Thompson: If a person listens to what I say on the campaign trail, and have for months now, almost invariably I talk about the fact that we have so many people who have come here, played by the rules, sometimes stood in long lines at embassies around the world to become American citizens, to learn the English language, to become a part of our society. They are some of our best citizens, have some of the best values of any Americans and they are part of the strong social and economic fabric that we've got. And we all come from there, and in no way should anybody ever denigrate that.
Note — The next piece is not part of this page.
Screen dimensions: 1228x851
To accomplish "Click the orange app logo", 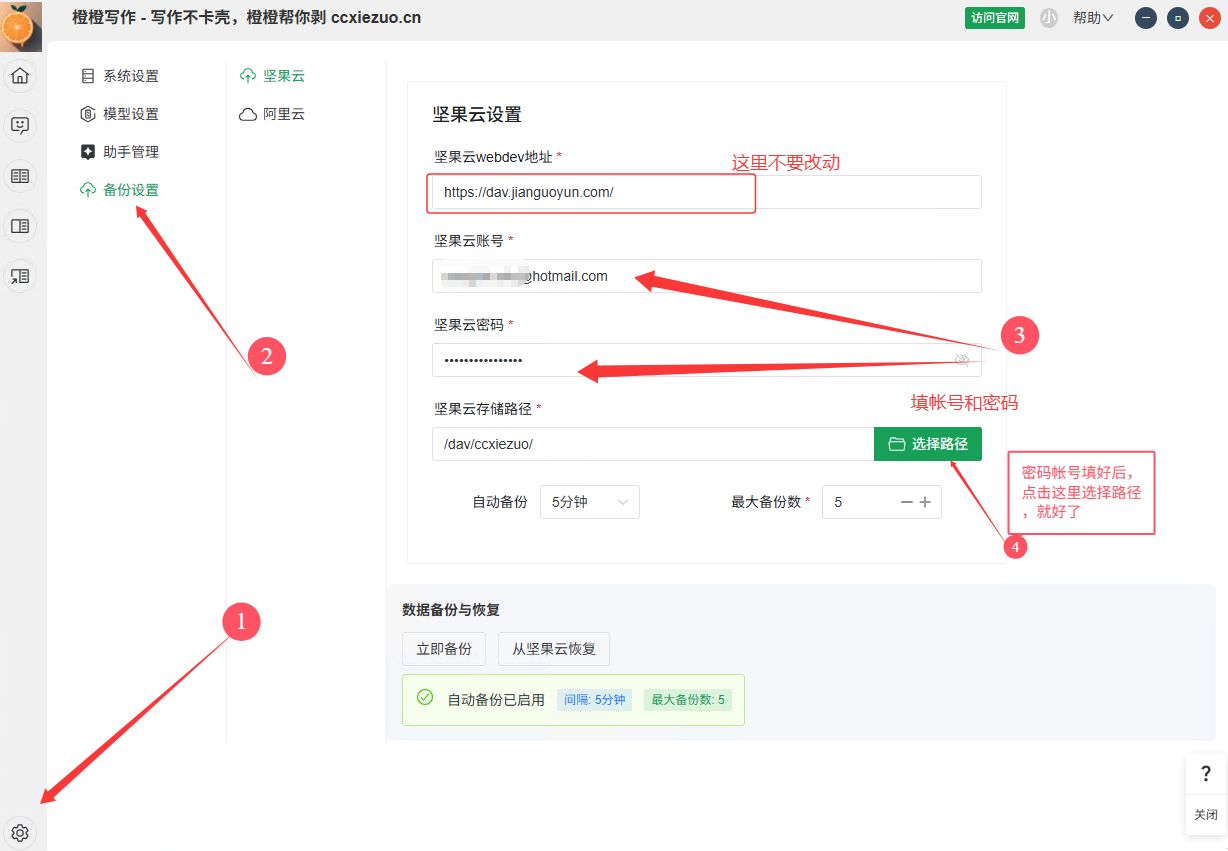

But you cannot take that and have it cause you to be reticent or bashful or apologetic about the need to enforce the law. We're based upon the rule of law, and if we say that millions of people can come here, whatever the motivation is, and our people because of economic reasons and cheaper labor can say, "Well, they're here, there's nothing we can do about it, we'll throw up our hands," which would invite 11 more million or 12 more million after that, and then more and more after that. When in fact our legal immigration policy is very liberal, we bring in a million people and grant them green cards every year, then that's going down the wrong way. You can call that tough, I don't use the word tough, but you use the term tough. If that's tough, then so be it.
And the rhetoric, when you talk about that, is due to people's concern that nothing seems to be happening with regard to something that's important to the average citizen, and I think that the people who have played by the rules -- the legal immigrants and those who have worked hard and made the sacrifice to be Americans -- would be the first ones to resent the cause of all this concern and that is simply the illegality.
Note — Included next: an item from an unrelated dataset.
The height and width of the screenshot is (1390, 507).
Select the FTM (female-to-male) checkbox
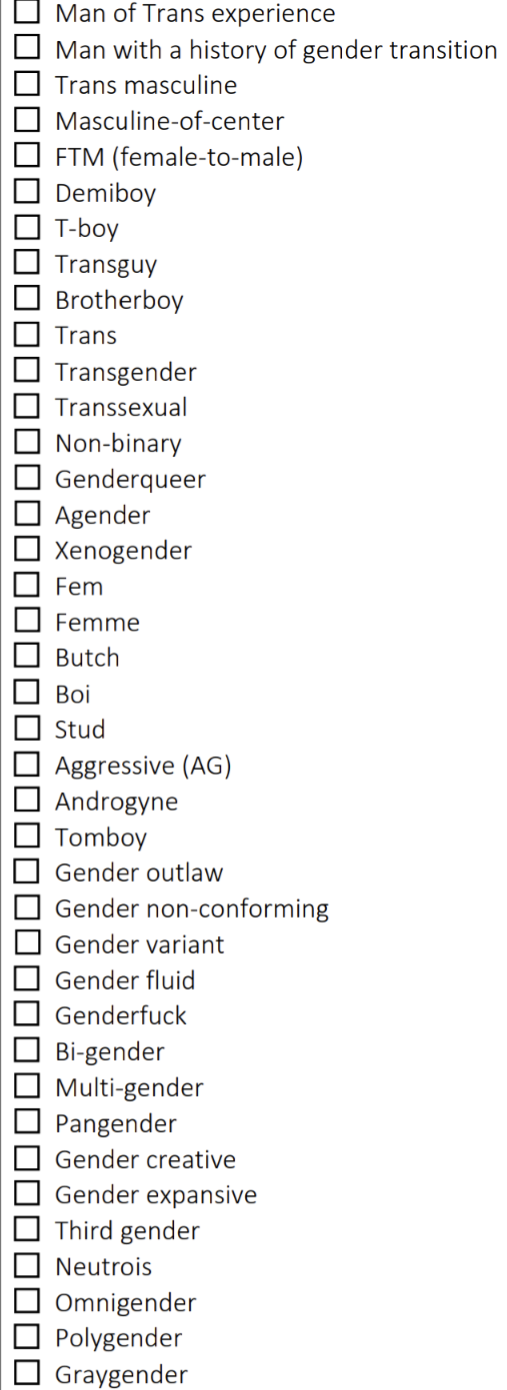tap(27, 157)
Douglass: Well you have certainly contrasted your record on this and your views on this with Romney, and I want to ask you about Romney...
Thompson: Well, just the fact that he supported the president's original bill on this, which had the same provisions that we're discussing today, and the subsequent bill they tried to pass earlier this year, and he said that Republicans should align themselves with Bush, that they would be making a terrible decision if they did not and he fully supported the president's immigration plan. He's just simply changed his position on that as he has on a number of other positions.
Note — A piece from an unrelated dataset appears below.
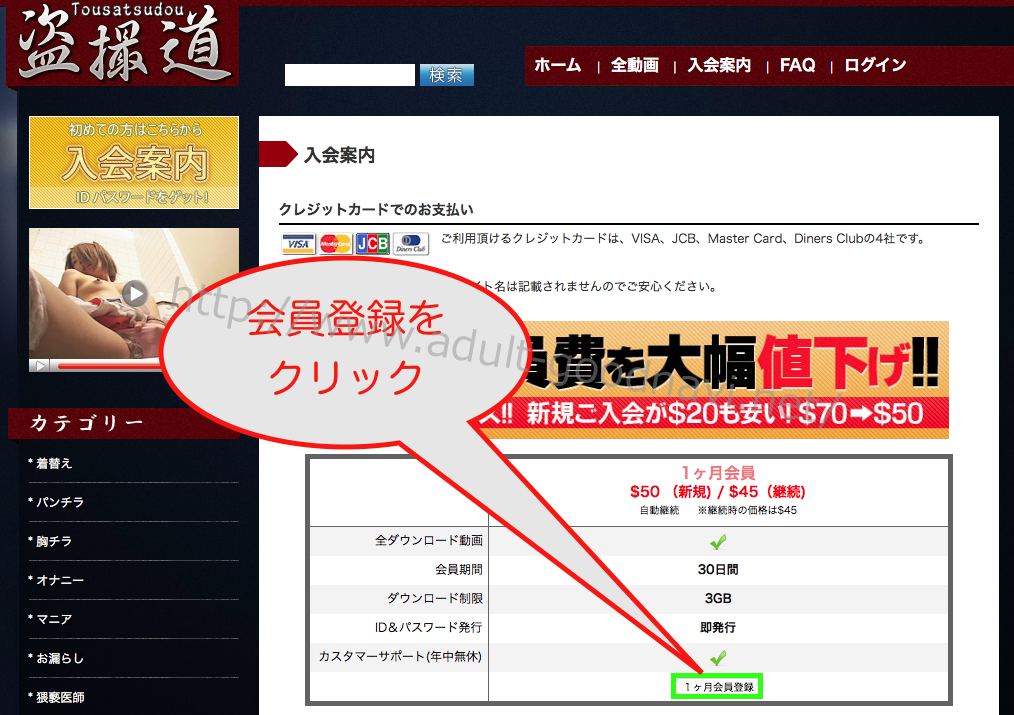Select 入会案内 in the top navigation
This screenshot has width=1014, height=715.
click(719, 65)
Douglass: Well, that's exactly what I wanted to ask you about with respect to Governor Romney. You did put out a statement making note of the fact that he had claimed to be endorsed by the NRA, and then was not in fact endorsed by the NRA. And there's also this new issue where he said that his father had marched with Martin Luther King and that's now being challenged. Do you think that Governor Romney shades the truth?
Thompson: Well, I don't want to accuse him of personal misconduct in that regard. I think we all have to be careful and not get carried away when we're out on the campaign trail, and we all have to be careful not to want it so badly that we let ourselves get carried away. But that goes for all of us. I don't know the details of the truth about the things that you mentioned. I'll leave that for others to ferret out. I don't mind talking about positions that others have taken in times past and the fact that they've changed those positions. That's a matter of public record, and that's different.
Douglass: And do you think that he changes his positions more frequently than the others?
Thompson: Well, it's a pretty good contest. But let's just say he's had very, very strongly held positions in the past that are diametrically opposed to ones that he has today on a number of things.
Douglass: Well, thank you so much Senator Thompson, I appreciate your taking time out of your very busy schedule, and be safe out there on the campaign trail.
Thompson: Thank you very much. I appreciate it.